Luiz Sérgio afirmou que estava no local em solidariedade ao protesto e disse que parlamentares do PT apoiarão movimentos sociais contrários ao governo Temer em manifestações por todo o país.

"Extinguir o Ministério da Cultura é algo impensável, é colocar a cultura num degrau inferior. Do ponto de vista da economia, é muito pouco. Em todos os governos com viés autoritário, que não chegam ao poder através de voto popular, um dos primeiros atos é atacar a cultura. Porque a cultura sempre esteve na vanguarda da luta pela democracia."

PATRIMÔNIO

O Palácio Capanema abriga obras de arte de valor inestimável. Parte do piso do salão ocupado pelos manifestantes, no segundo andar do edifício, é coberto por um tapete criado pelo arquiteto Oscar Niemeyer, um dos projetistas do prédio. O tapete, que fica em frente à obra "Guerra e Paz", de Portinari, foi isolado com uma fita para evitar a circulação de pessoas sobre ele.

Os próprios manifestantes espalharam cartazes pedindo que ninguém fumasse ou comesse no local.

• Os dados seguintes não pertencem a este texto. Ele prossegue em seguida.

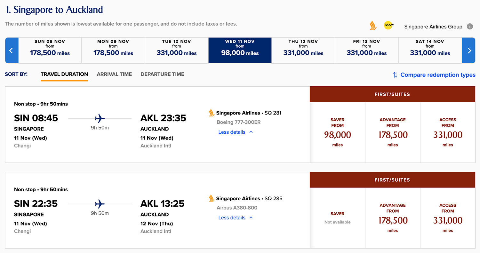Select the Travel Duration sort tab

(x=64, y=74)
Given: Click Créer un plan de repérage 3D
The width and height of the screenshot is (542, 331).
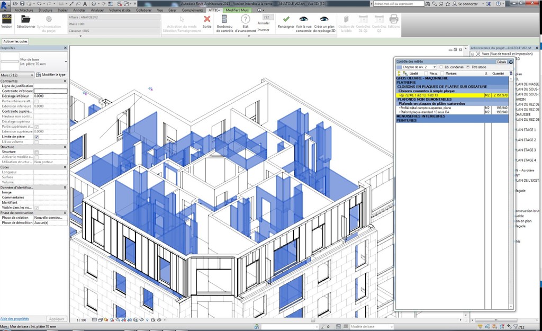Looking at the screenshot, I should pyautogui.click(x=324, y=20).
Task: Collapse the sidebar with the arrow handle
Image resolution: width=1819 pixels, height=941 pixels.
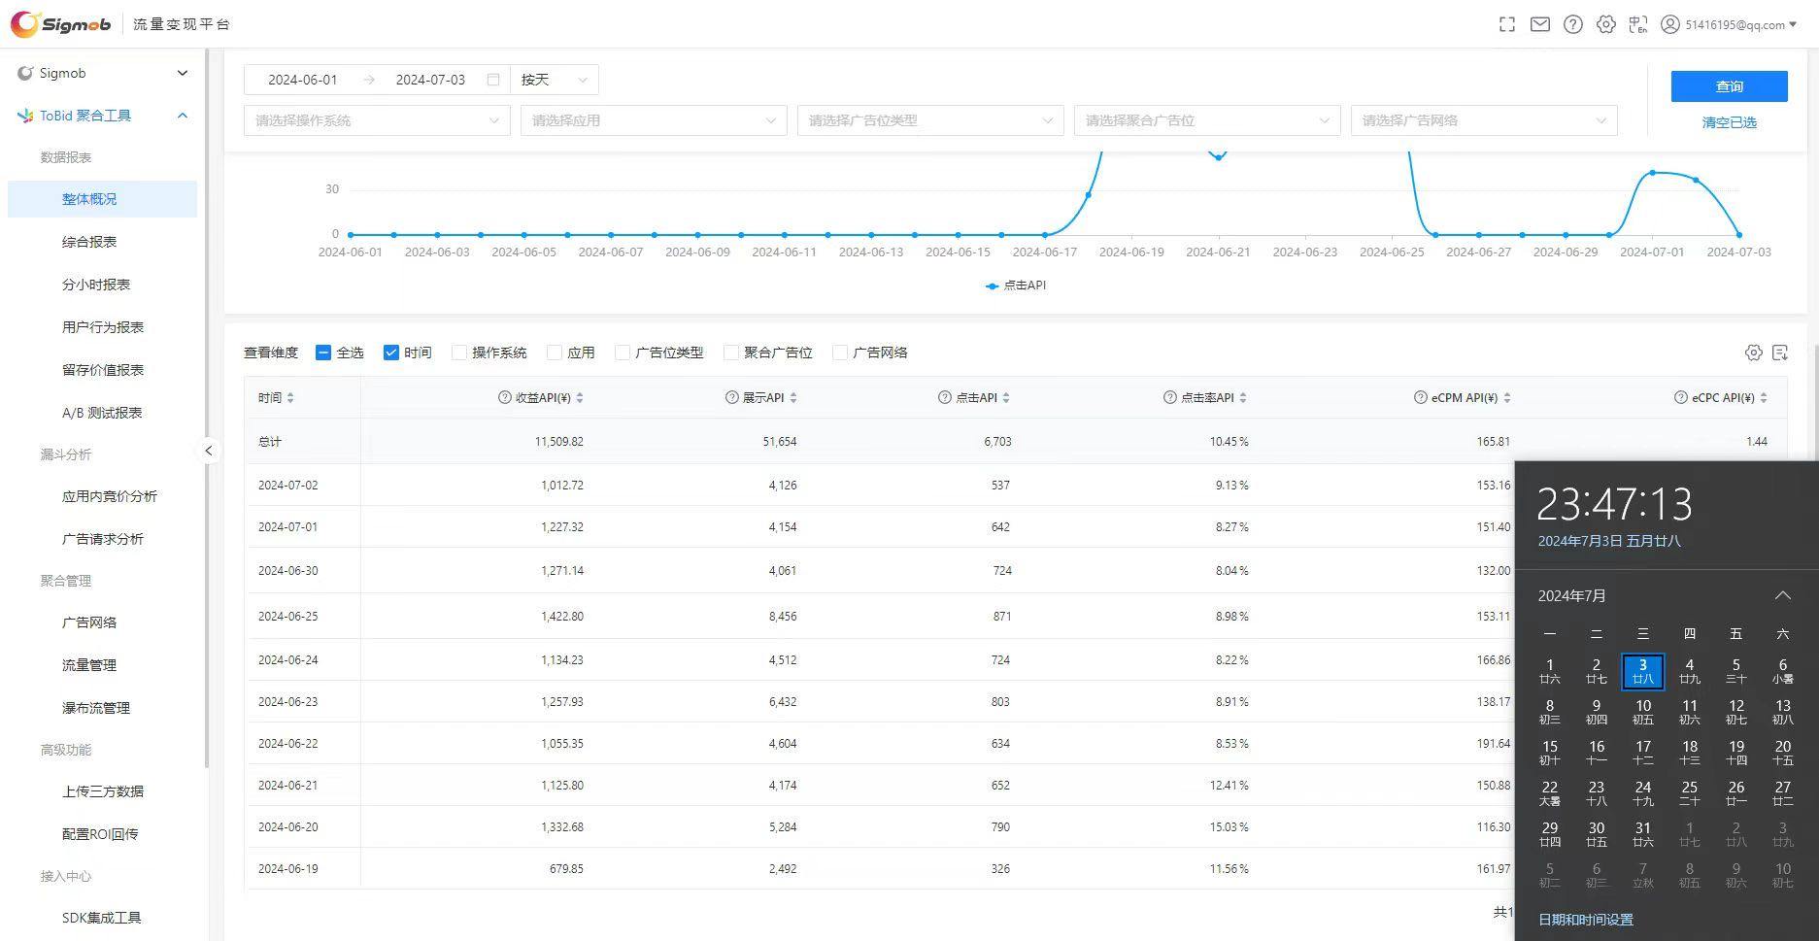Action: coord(208,451)
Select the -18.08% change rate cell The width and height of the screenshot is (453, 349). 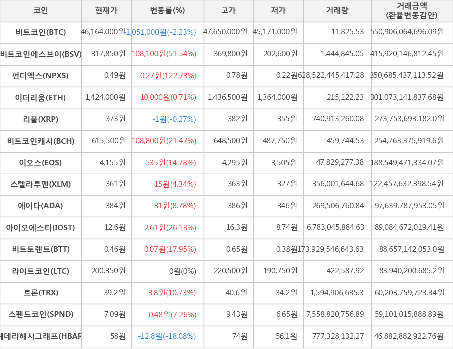click(167, 336)
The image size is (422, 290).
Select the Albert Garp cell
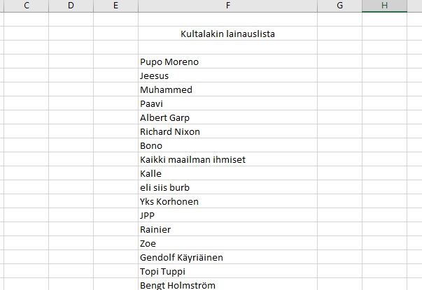(x=227, y=117)
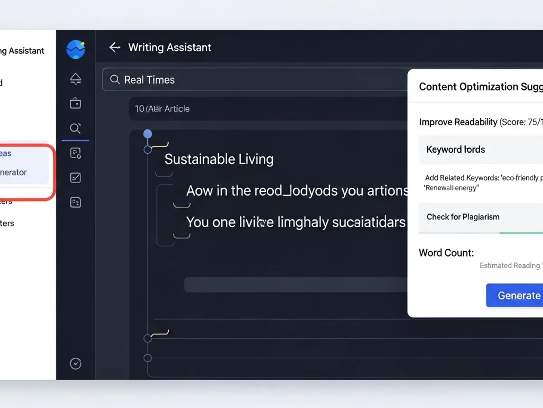Go back using the Writing Assistant arrow

tap(114, 47)
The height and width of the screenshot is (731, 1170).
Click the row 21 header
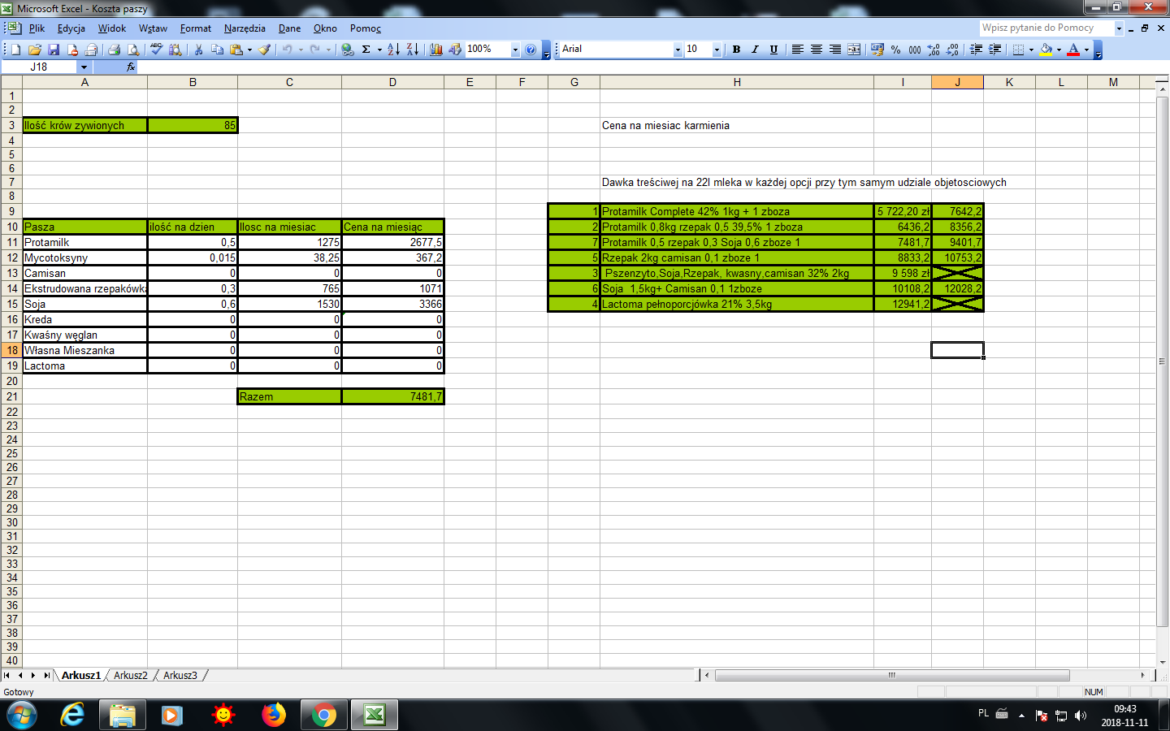pos(11,396)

Neste momento, a fachada, os pilotis e quatro dos 16 andares passam por uma reforma iniciada há quase dois anos. O jardim de Burle Marx, no segundo andar, está interditado, mas o chamado Salão Portinari, onde estão os manifestantes, e a biblioteca continuam abertos ao público.

Procurado, o Iphan informou que "até o momento não houve nenhuma ameaça ao bem tombado" e afirmou, por meio de sua assessoria de imprensa, que os próprios ocupantes estão tomando cuidado com o patrimônio.

A Folha entrou em contato com a assessoria do extinto Ministério da Cultura, mas não obteve resposta até a publicação da reportagem.